L’Eta, che ha un costo di 10 sterline (circa 12 euro), non è un visto ma un permesso elettronico valido per più ingressi nell’arco di due anni, con soggiorni fino a sei mesi consecutivi per ciascuna visita. La scadenza coincide con quella del passaporto del richiedente, se anteriore al biennio. Per ottenerla, è necessario compilare un modulo online attraverso l’app ufficiale UK Eta o il sito governativo, fornendo dati anagrafici, informazioni sul documento di viaggio e dettagli relativi al proprio itinerario.

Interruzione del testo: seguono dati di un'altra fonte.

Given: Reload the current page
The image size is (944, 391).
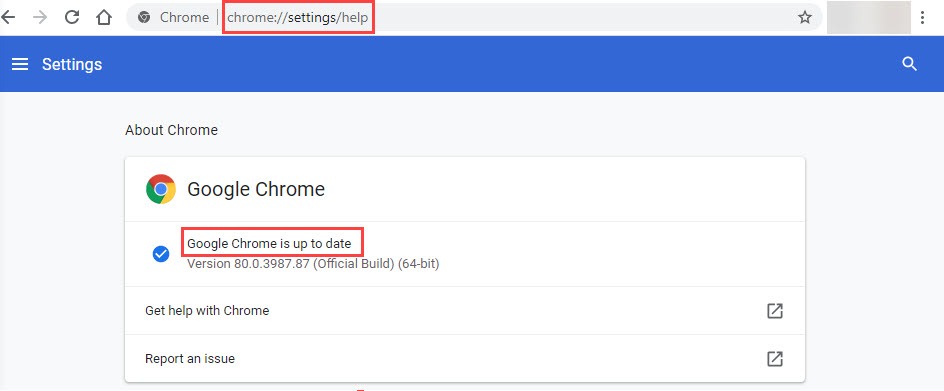Looking at the screenshot, I should (72, 17).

La nuova regola, che riguarda anche i minori, si applica a chi arriva via aerea, marittima o ferroviaria – come nel caso dell’Eurostar da Parigi a Londra – ed è stata implementata gradualmente a partire dallo scorso autunno, estendendosi ora a tutti i passeggeri provenienti dall’Unione Europea e da San Marino. Le autorità britanniche hanno precisato che, una volta approvata – di norma entro 72 ore –, l’autorizzazione viene collegata elettronicamente al passaporto, evitando così la necessità di stampare documenti aggiuntivi.

L’introduzione dell’Eta rientra in un più ampio piano di revisione delle norme di ingresso nel Paese, volto a identificare potenziali rischi per la sicurezza prima dell’arrivo dei viaggiatori. Sebbene la procedura sia stata presentata come snella, alcuni criteri di esclusione – come precedenti penali o violazioni delle leggi sull’immigrazione – potrebbero portare al diniego della richiesta, lasciando come unica alternativa l’ottenimento di un visto consolare.

Nel frattempo, il governo di Londra ha assicurato che i controlli alle frontiere saranno progressivamente potenziati, senza però specificare eventuali eccezioni per casi particolari. Resta invariato, invece, l’obbligo per i cittadini extracomunitari di munirsi di visto tradizionale, a meno che non dispongano già di un permesso di soggiorno britannico o di un passaporto rilasciato da Paesi con accordi specifici.